Even though he has coached for two decades in the NBA, Rivers will have to learn how to utilize his new players such as All-Stars Ben Simmons and Joel Embiid. One person Rivers won’t have to do much homework on is 6-foot-8 forward Tobias Harris, who will be entering the second season of a five-year, $180 million contract.
Rivers coached Harris for a little more than a year with the Los Angeles Clippers. During that brief time, Harris played some of the best basketball of his nine-year career.
Harris was acquired by the Clippers on Jan. 29, 2018 in a trade with the Detroit Pistons.
In the 2018-19 season’s final 32 games after he was acquired by the Clippers, Harris averaged 19.3 points and shot what was a career-best 41.4% from three-point range. The Clippers didn’t make the playoffs that season.
In the next year, Harris was playing even better. In 55 games, he averaged a career-high 20.9 points and shot personal bests of 49.6% from the field and 43.4% from three-point range.
A pending free agent, the Clippers traded Harris to the Sixers on Feb. 6, 2019. In addition to Harris, the Sixers acquired Boban Marjanovic and Mike Scott. The Clippers received Wilson Chandler, Mike Muscala, Landry Shamet, and four draft picks.

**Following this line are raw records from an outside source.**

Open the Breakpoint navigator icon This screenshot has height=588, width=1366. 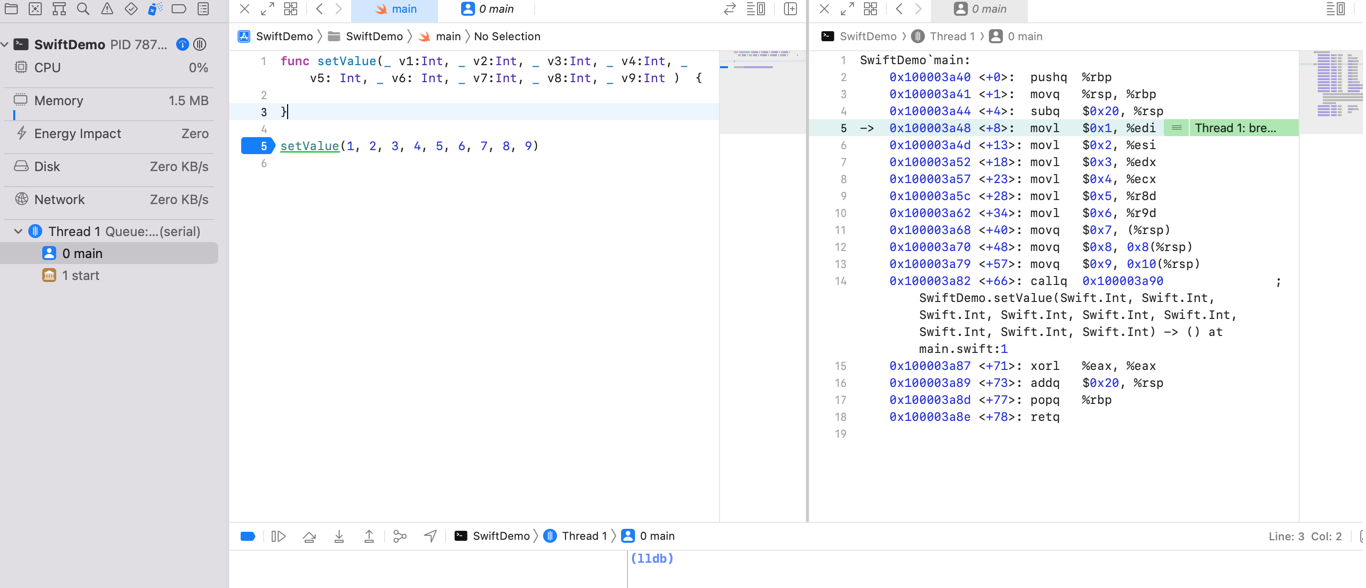[x=179, y=9]

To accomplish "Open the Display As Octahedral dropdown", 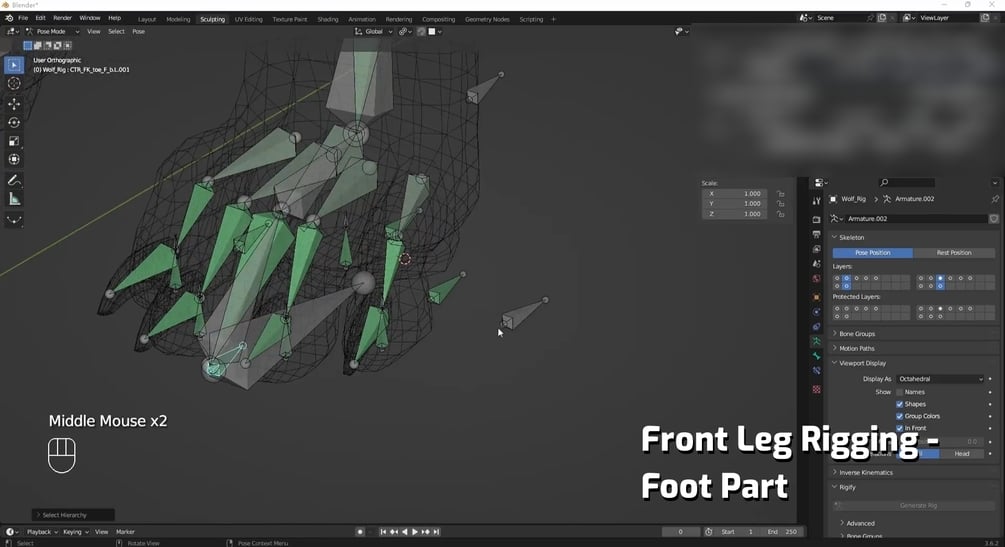I will 940,379.
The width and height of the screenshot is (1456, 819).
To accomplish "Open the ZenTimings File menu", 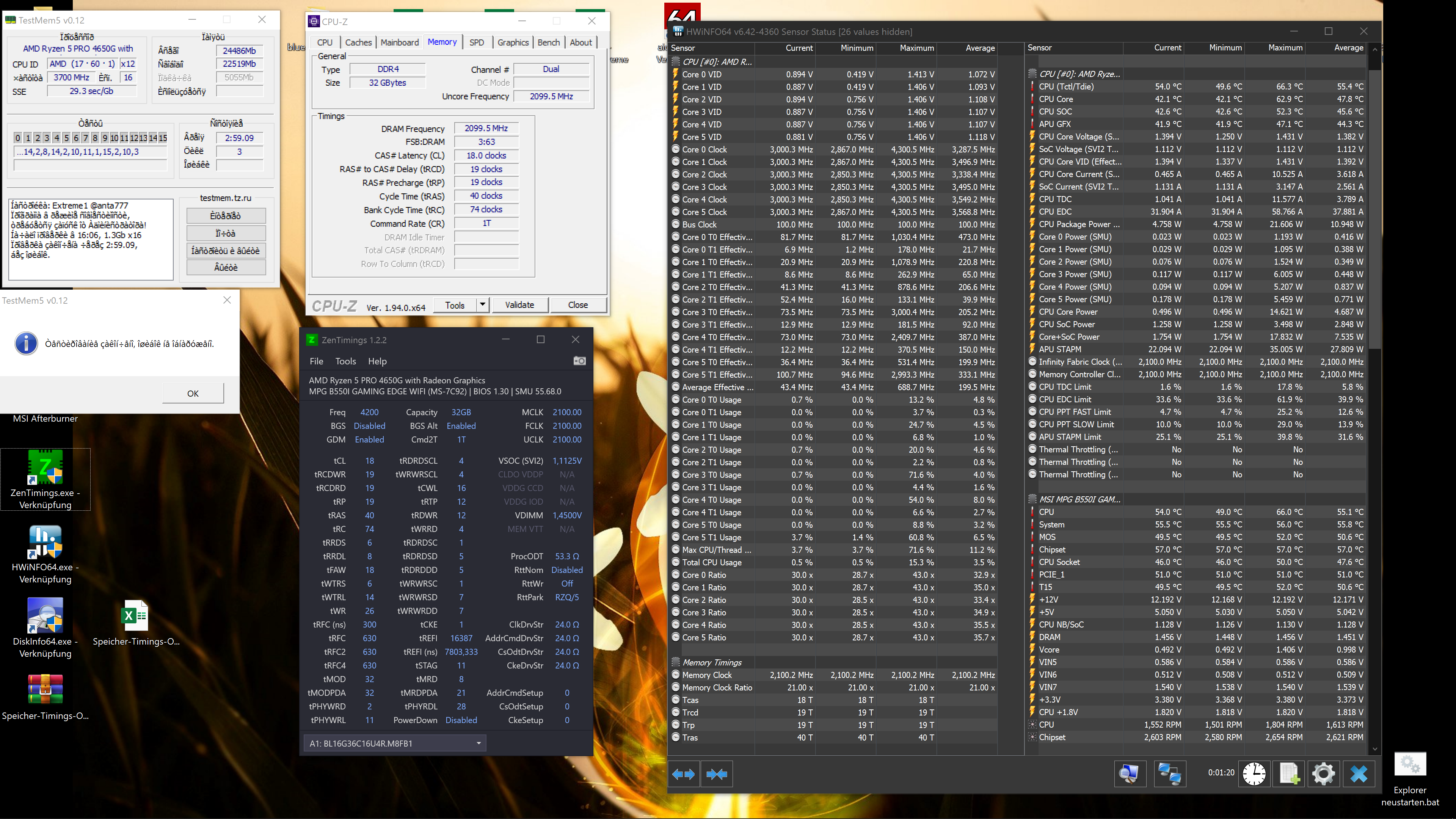I will point(316,361).
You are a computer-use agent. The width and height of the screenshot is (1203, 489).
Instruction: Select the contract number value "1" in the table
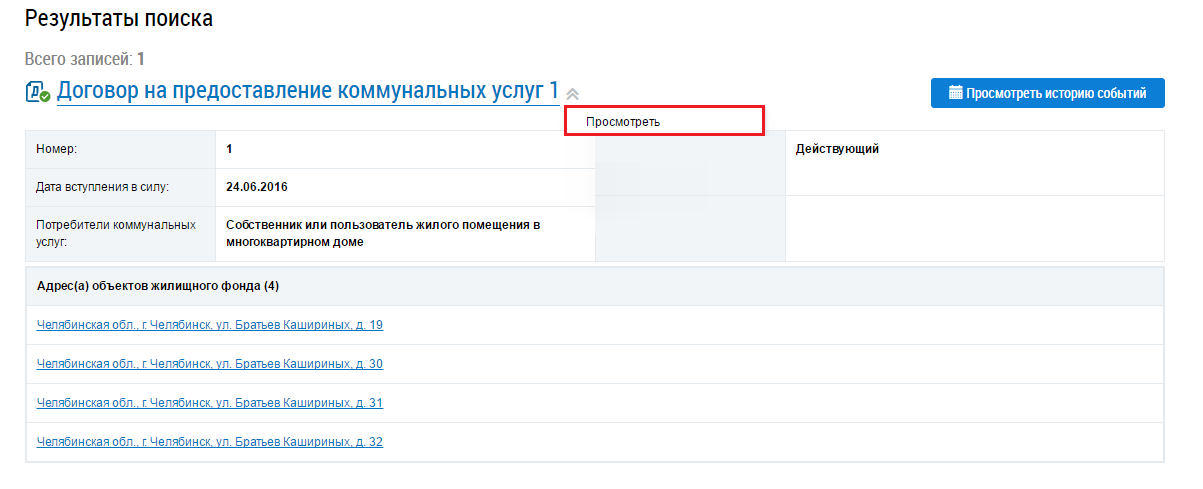coord(229,149)
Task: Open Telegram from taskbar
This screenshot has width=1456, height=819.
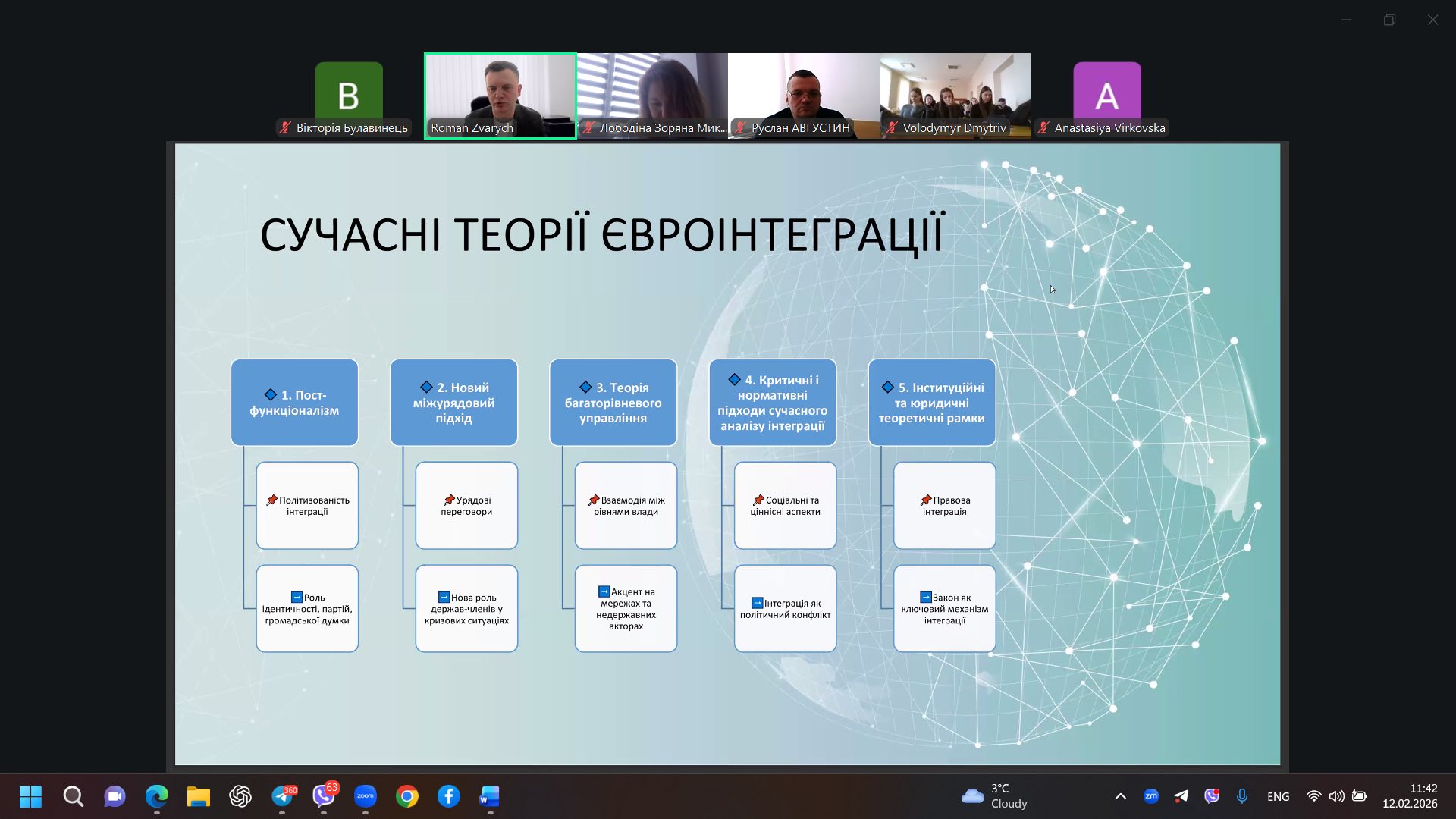Action: coord(282,796)
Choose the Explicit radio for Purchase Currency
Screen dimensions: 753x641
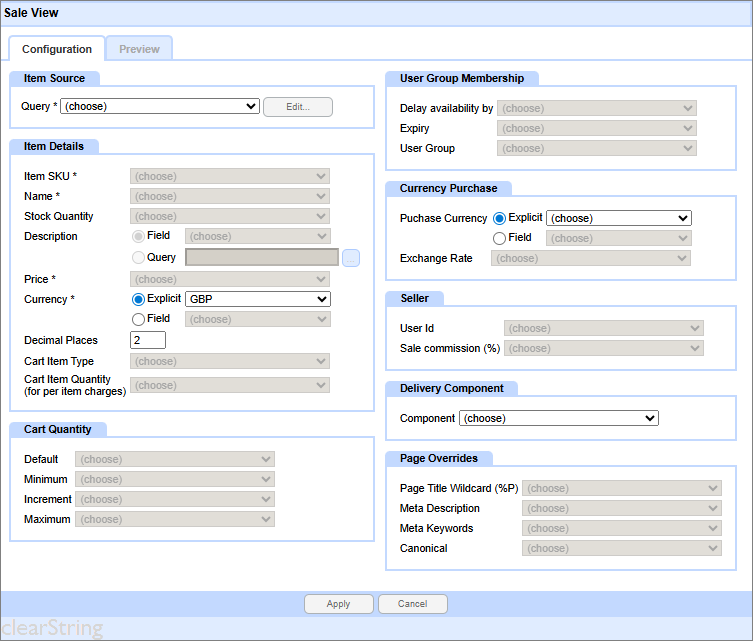pyautogui.click(x=500, y=218)
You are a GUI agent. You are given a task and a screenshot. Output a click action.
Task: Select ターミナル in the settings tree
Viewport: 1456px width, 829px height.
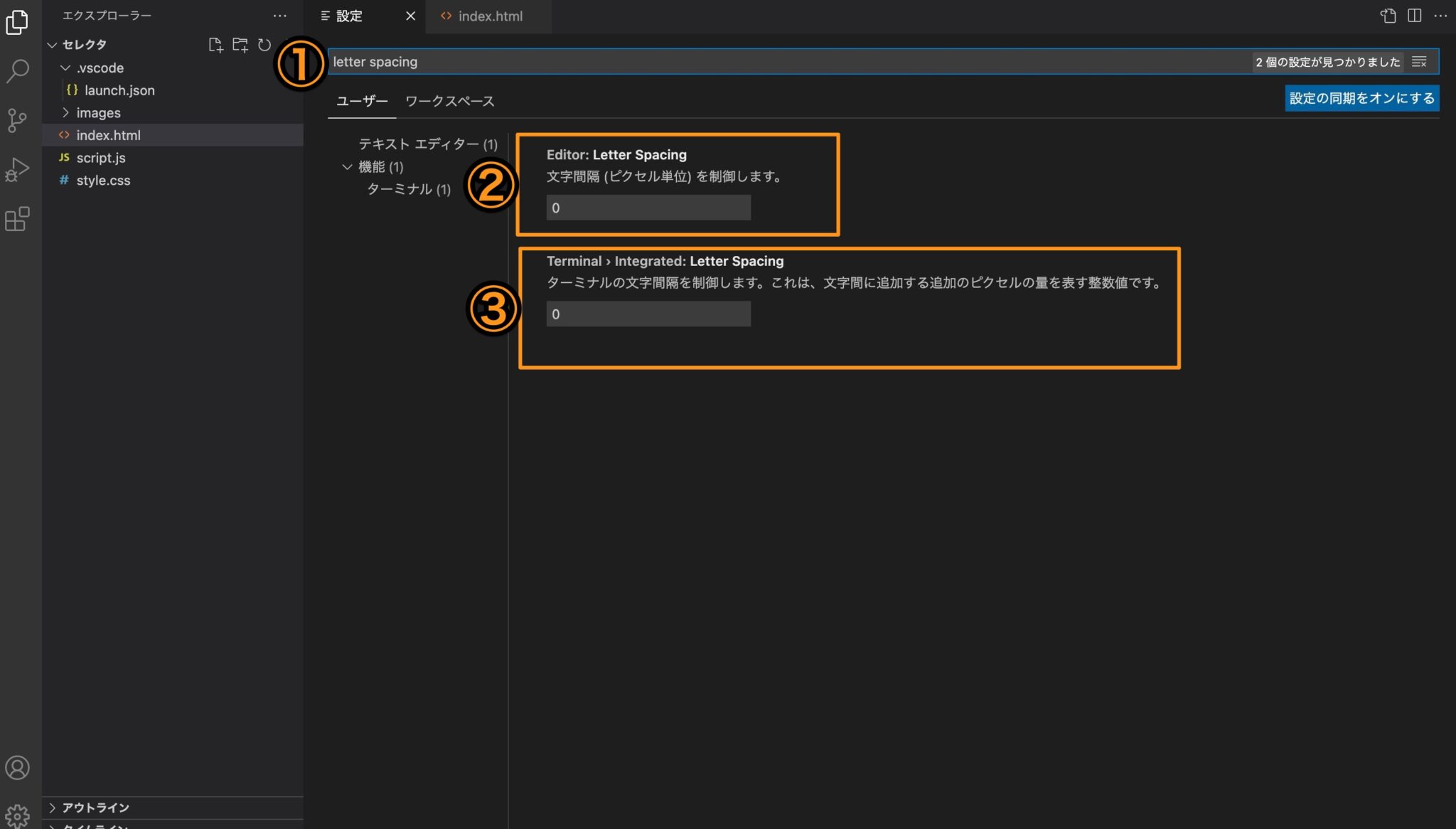[409, 189]
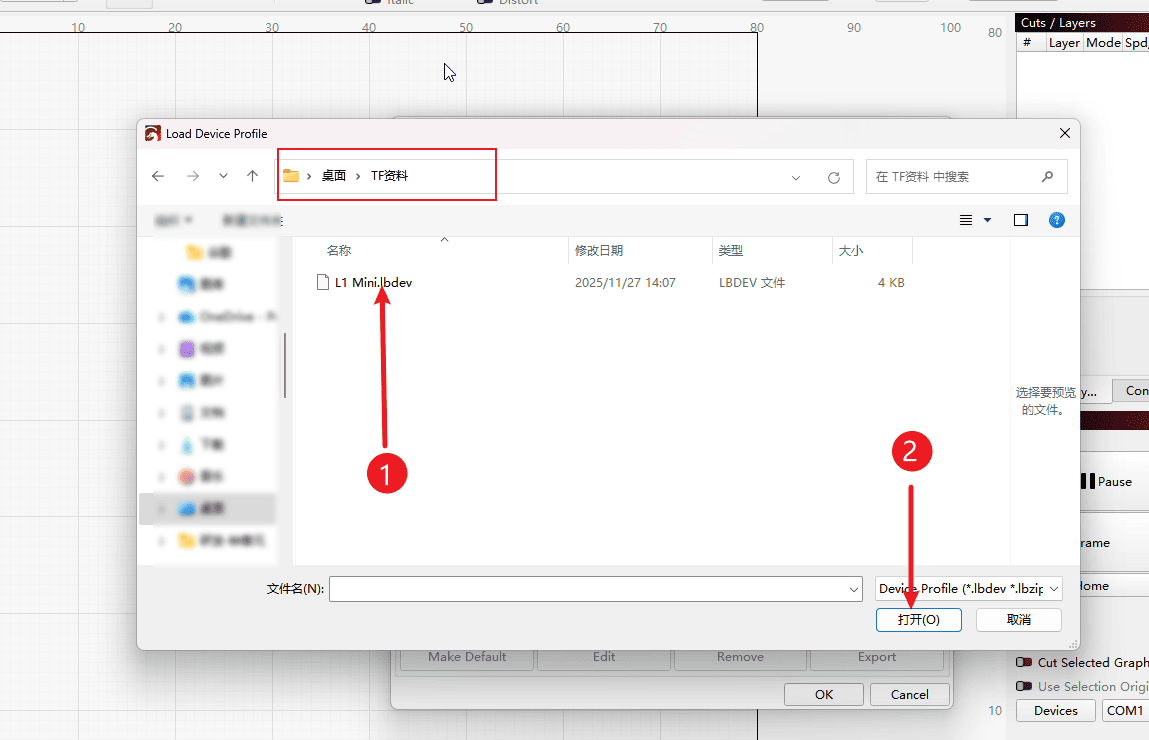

All told, in parts of two seasons with the Clippers, Harris appeared in 87 games, averaged 20.3 points, and shot 48.7% from the field, including 42.6% from three-point range.
As a comparison, this past season for the Sixers, Harris averaged 19.6 points and shot 47.1% from the field. The big difference was that he shot 36.7% from beyond the arc.
With the Clippers, Harris shot the best of his career from beyond the arc. Take away the 87 career games with the Clippers and Harris has shot 35% from three-point range with his other four teams, including the Sixers.
So playing for Rivers was good for Harris’ career, and the new Sixers coach is looking forward to the reunion.
“I loved coaching him,” Rivers said. “I like that he’s a multi-positional player, you know, he’s a big three [small forward]. He’s a quick four [power forward], that’s how we used him a lot in LA, we kept moving him back and forth to different spots.”
Rivers encouraged Harris to shoot.
“I love his shot, he has a great in-between game which is sometimes lost in today’s game,” Rivers said. “And I think he’s a terrific straight-line driver, and you have to just put him in the positions to do that.”
One of Rivers’s strengths is that he has always devised ways to get his players good looks at the basket, and Harris was no exception.
“With us, we put him in more pick-and-rolls, I think, than he has been in his entire life,” continued Rivers. “And, you know, pick-and-rolls to me are about combinations. If you put two combinations together, you create problems defensively for the other team. Tobias can do that, so I am really looking forward to working with him again.”